Task to complete:
Go through the lines below. Copy those with "width".
== Raw data ==
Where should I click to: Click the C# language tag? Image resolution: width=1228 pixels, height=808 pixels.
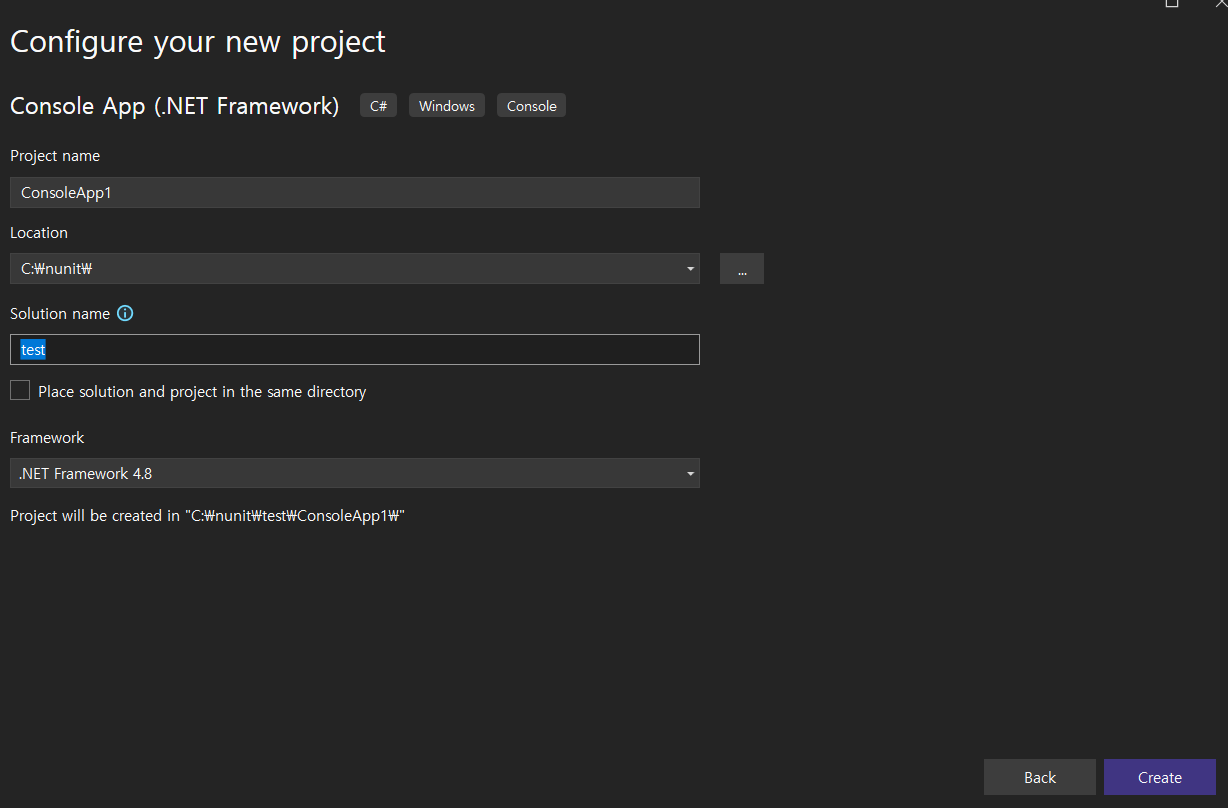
===
== Raw data ==
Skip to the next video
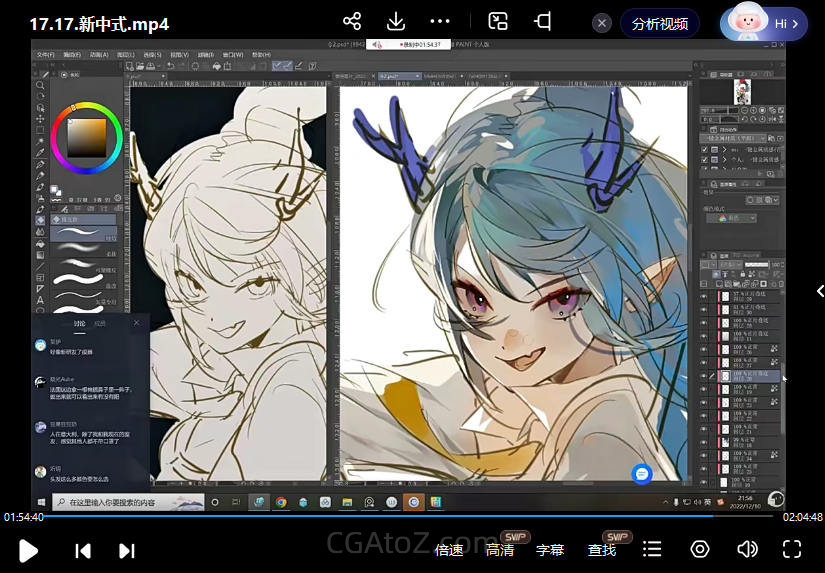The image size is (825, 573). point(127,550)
===
== Raw data ==
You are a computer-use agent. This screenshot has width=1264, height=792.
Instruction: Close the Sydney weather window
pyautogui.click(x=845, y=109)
===
Task answer:
Where should I click to: Click the C# language tag? Image resolution: width=1228 pixels, height=808 pixels.
You are a computer-use agent. This screenshot has width=1264, height=792.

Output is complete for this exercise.